Page 30 of The Curse Workers


Font Size:  

I lift the phone and wave it slightly, like it’s to blame. “The doctor needs me to go back for some more tests.” Lie until even you believe it—that’s the real secret of lying. The only way to have absolutely no tells.

Too bad I’m not quite there yet.

“I thought it might be something like that,” he says with a deep sigh. I wait for him to call me out, to say that he’s already talked to the doctor or that it’s been clear to him from the start that I’m full of it. He doesn’t say any of those things; he reaches into the pocket of his jacket and tosses me the keys.

My amulet isn’t on the floor of Grandad’s Buick or stuck in the crease of the driver’s seat, although I do find a crumpled-up take-out bag. I stop for gas and buy more coffee and three chocolate bars. While I wait for the guy to come back with my change, I program Barron’s new address into the GPS on my phone. The place is in Trenton, on a street I’ve never been.

I don’t have much more to go on than a hunch that all the weird things—my sleepwalking, Maura’s contradictory memories, Barron’s dropping out of school without telling anyone, even the missing amulet—are related.

But as my foot presses on the gas and the car speeds faster, I feel like for the first time in a long while I’m heading in the right direction.

* * *

Lila had her fourteenth birthday party at some big hotel of her father’s in the city. It was the kind of thing where lots of workers got together, passed around envelopes that only theoretically had to do with the party, and talked about things that were better not overheard by the likes of me. Lila pulled me into her hotel room an hour before it was supposed to start. She had on a ton of glittery black makeup and an oversize shirt with a cartoon cat face on it. Her hair wasn’t pink anymore; it was white blond and spiky.
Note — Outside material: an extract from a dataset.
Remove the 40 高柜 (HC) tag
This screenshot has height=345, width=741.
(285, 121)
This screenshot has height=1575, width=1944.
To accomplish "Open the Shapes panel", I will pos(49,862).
“I hate this,” she said, sitting down on the bed. Her hands were bare. “I hate parties.”

“Maybe you could drown yourself in a bucket of champagne,” I said amiably.

She ignored me. “Let’s pierce each other’s ears. I want to pierce your ears.”

Her ears were already hung with tiny pearls. I know if I scratched them against my teeth, they’d turn out to be real. She touched an earring self-consciously, like she could hear my thoughts. “I got these done with an ear gun when I was seven,” she said. “My mom told me that she would give me ice cream if I didn’t cry, but I cried anyway.”

“And you want more holes because you think pain will distract you from all the annoying celebrating? Or because stabbing me will make you feel better?”

“Something like that.” She smiled enigmatically, went into the bathroom, and came out with a wad of cotton balls and a safety pin. After setting them down on top of the minibar, she pulled out one of the tiny bottles of vodka. “Go get ice from the machine.”

“Don’t you have friends—I mean, not that we’re not friends, but—”

“It’s complicated,” she said. “Jennifer hates me because of something Lorraine and Margot told her. They’re always making up stuff. I don’t want to talk about them. I want ice.”

“You are kind of a bully,” I said.

“I have to be able to order people around someday,” she said, her gaze steady. “Like Dad does. Besides, you already knew I was a bully. You know me.”

“What makes you think I even want my ears pierced?”

“Girls think pierced ears are hot. Besides, I know you, too. You like to be bullied.”

“Maybe I did when I was nine,” I said, but I took the bucket into the hall and brought it back full of ice.

She walked over to the dresser, hopped up, and pushed a pile of CDs, underwear, and folded-up notes onto the floor.

“Come here,” she said, her voice hushed, dramatic. “First you light the match, and then you run the pin through the flame. See?” Lila struck the match and twirled the pin in its fire. Her eyes shone. “It goes black and iridescent. Now it’s sterile.”

I pushed up the shaggy black mop of my hair and tilted my head like a willing sacrifice. The press of the ice made me shiver. Her legs were slightly apart and I had to stand between her knees to get close enough.

“Hold still,” she said, her fingers cold on my skin. I watched melting ice running down her wrist to drip off her elbow. We both waited, quietly, as though this was a ceremonial rite. After a minute or so she dropped the cube and pressed the pin against my ear, slowly stabbing through.

“Ow!” I pulled away at the last moment.

She laughed. “Cassel! The pin’s sticking half out of your ear.”

“It hurt,” I said, half in astonishment. But it wasn’t that. It was too much sensation—the feel of her thighs holding me in place mixing with the sharp pain.

“You can hurt me worse if you want,” she said, and pushed the pin through with a sudden, savage thrust. I sucked in my breath.

She slid off the dresser to fetch new ice for her own ear from the bucket. Her eyes were glittering. “Do mine up high. You’re going to have to really press to get through the cartilage.”